-- Available data start --
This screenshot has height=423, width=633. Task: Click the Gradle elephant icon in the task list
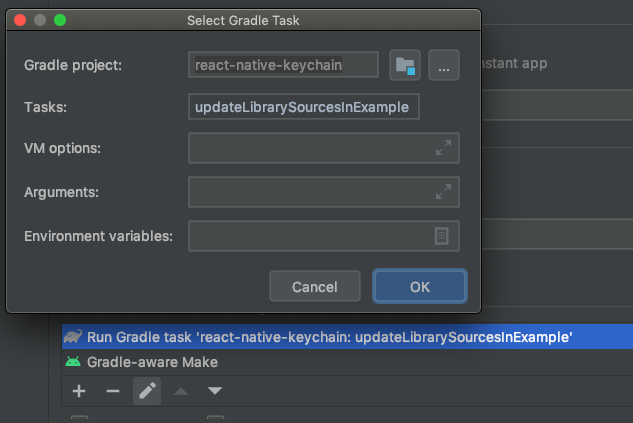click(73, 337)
-- Available data end --
-- Available data start --
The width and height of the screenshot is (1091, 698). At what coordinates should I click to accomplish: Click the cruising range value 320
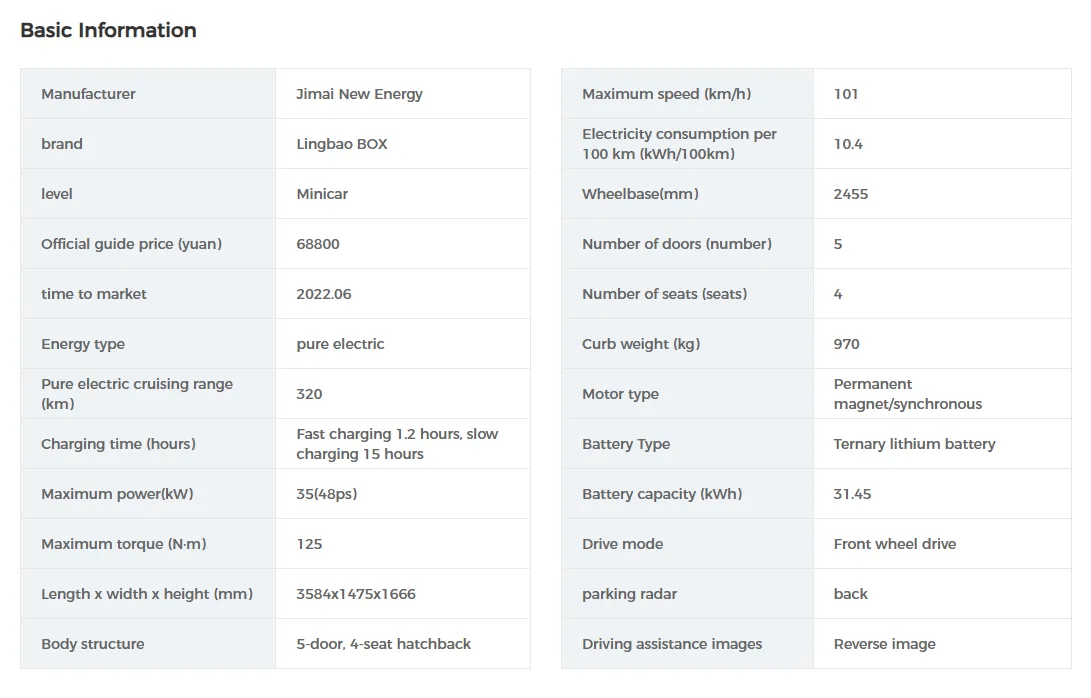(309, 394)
-- Available data end --
-- Available data start --
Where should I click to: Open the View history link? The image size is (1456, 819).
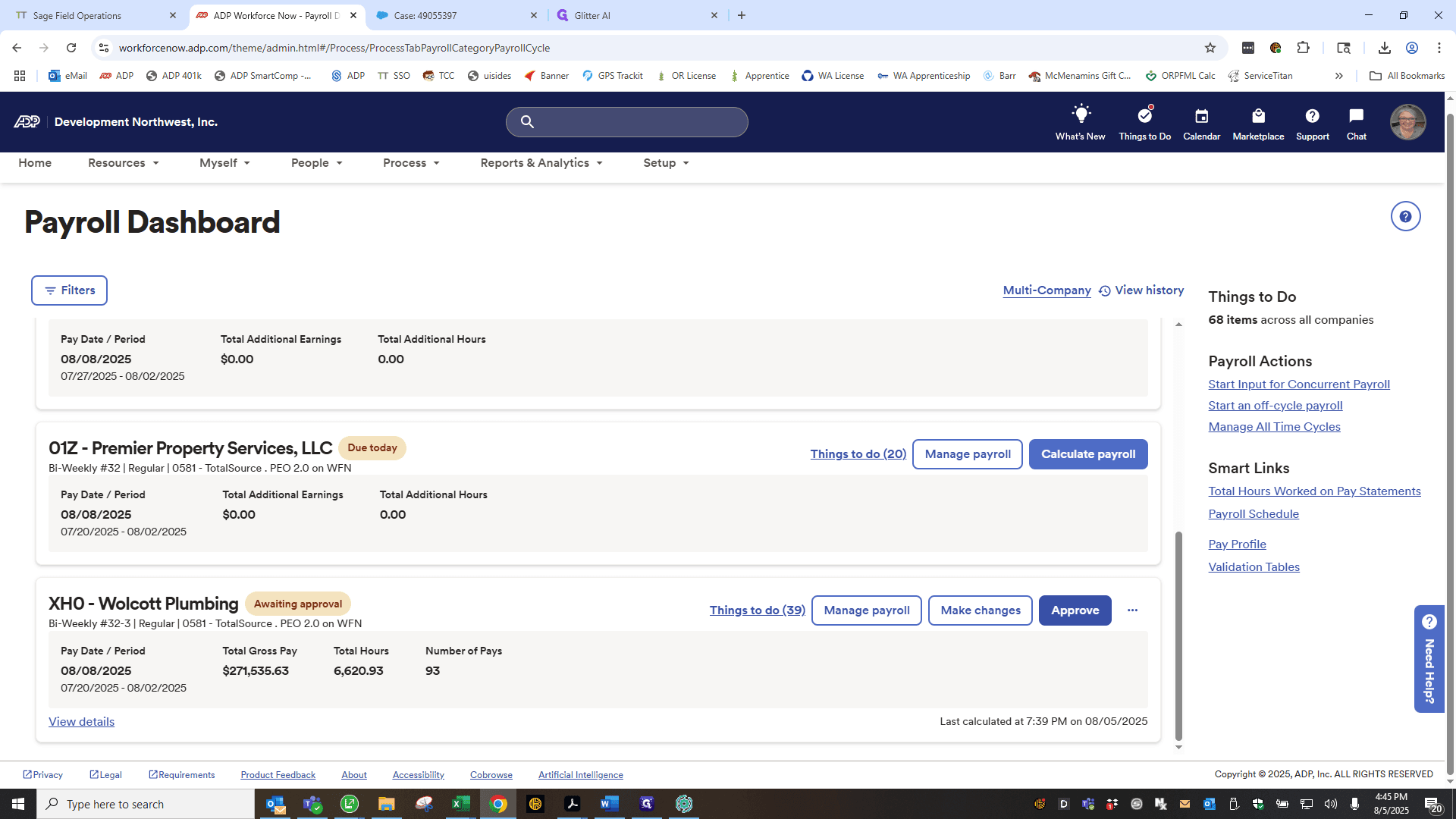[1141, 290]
-- Available data end --
What the task requires
Print the entries between the line holding "Where should I" and the line holding "[1141, 290]", inclusive, word for word and without the pictures.

Result of the task
Where should I click to: Open the View history link? The image size is (1456, 819).
[1141, 290]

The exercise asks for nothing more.